STATED TASK
Duplicate the lines of the listing between the line holding "Task: Open the Direct method panel" and the line holding "pyautogui.click(x=930, y=829)", inclusive. Reproduce them with no changes.

-------- DATA ENTRIES --------

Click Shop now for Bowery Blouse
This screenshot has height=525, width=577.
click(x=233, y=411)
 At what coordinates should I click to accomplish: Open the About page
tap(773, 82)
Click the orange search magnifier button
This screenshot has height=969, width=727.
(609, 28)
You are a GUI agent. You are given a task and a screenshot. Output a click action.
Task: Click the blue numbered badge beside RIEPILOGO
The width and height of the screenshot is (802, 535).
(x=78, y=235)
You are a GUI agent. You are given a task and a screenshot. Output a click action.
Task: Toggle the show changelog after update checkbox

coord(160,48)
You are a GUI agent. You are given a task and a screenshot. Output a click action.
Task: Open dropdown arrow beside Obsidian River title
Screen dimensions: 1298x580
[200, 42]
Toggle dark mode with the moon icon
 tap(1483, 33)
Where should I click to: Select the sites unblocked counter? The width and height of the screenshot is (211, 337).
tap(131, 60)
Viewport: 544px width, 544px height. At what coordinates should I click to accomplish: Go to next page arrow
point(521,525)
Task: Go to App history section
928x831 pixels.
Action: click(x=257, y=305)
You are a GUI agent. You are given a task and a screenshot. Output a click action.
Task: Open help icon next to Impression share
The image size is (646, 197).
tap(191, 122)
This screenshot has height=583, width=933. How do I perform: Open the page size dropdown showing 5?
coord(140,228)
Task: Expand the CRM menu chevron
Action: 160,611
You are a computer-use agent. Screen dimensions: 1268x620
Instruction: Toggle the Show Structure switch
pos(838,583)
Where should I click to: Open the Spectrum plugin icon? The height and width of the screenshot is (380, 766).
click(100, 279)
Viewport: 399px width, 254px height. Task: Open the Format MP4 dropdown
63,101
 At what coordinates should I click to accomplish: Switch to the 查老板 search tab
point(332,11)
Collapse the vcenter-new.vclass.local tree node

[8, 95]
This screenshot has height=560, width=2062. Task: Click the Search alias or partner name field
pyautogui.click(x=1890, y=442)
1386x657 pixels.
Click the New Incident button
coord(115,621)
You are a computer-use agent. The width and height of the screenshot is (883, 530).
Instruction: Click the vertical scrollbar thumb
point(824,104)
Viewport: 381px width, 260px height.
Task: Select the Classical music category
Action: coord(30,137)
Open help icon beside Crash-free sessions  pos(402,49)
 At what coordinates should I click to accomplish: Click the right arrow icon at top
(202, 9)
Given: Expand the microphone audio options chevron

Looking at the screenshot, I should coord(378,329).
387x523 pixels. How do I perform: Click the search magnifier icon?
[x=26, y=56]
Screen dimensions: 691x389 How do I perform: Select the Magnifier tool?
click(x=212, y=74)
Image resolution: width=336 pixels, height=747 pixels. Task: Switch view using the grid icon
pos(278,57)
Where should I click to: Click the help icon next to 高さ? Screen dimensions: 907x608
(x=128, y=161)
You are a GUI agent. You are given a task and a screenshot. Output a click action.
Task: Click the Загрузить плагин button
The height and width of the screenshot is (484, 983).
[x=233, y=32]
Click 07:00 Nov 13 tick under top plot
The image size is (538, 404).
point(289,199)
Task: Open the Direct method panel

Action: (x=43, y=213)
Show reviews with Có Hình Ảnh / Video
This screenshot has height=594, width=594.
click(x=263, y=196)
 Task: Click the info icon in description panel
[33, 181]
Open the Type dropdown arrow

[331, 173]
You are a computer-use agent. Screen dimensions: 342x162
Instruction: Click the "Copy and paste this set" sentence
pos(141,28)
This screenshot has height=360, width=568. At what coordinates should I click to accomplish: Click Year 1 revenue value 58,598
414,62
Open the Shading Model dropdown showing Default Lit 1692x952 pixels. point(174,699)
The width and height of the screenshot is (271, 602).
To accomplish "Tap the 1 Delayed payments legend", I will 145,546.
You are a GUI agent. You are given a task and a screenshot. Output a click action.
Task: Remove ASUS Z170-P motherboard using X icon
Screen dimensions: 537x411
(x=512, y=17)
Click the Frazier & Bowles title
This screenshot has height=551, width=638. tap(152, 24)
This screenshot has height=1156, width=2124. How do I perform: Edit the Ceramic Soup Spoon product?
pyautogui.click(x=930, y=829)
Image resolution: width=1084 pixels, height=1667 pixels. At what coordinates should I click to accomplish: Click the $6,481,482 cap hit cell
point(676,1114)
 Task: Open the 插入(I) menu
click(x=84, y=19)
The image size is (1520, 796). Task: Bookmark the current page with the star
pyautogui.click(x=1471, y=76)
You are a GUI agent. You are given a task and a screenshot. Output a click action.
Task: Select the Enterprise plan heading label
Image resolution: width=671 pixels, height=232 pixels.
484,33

--------

EXPECTED ANSWER
Task: Open the Direct method panel

Action: (x=43, y=213)
Show reviews with Có Hình Ảnh / Video
This screenshot has height=594, width=594.
click(x=263, y=196)
 Task: Click the info icon in description panel
[33, 181]
Open the Type dropdown arrow

[331, 173]
You are a computer-use agent. Screen dimensions: 342x162
Instruction: Click the "Copy and paste this set" sentence
pos(141,28)
This screenshot has height=360, width=568. At what coordinates should I click to accomplish: Click Year 1 revenue value 58,598
414,62
Open the Shading Model dropdown showing Default Lit 1692x952 pixels. point(174,699)
The width and height of the screenshot is (271, 602).
To accomplish "Tap the 1 Delayed payments legend", I will 145,546.
You are a GUI agent. You are given a task and a screenshot. Output a click action.
Task: Remove ASUS Z170-P motherboard using X icon
Screen dimensions: 537x411
(x=512, y=17)
Click the Frazier & Bowles title
This screenshot has height=551, width=638. tap(152, 24)
This screenshot has height=1156, width=2124. How do I perform: Edit the Ceramic Soup Spoon product?
pyautogui.click(x=930, y=829)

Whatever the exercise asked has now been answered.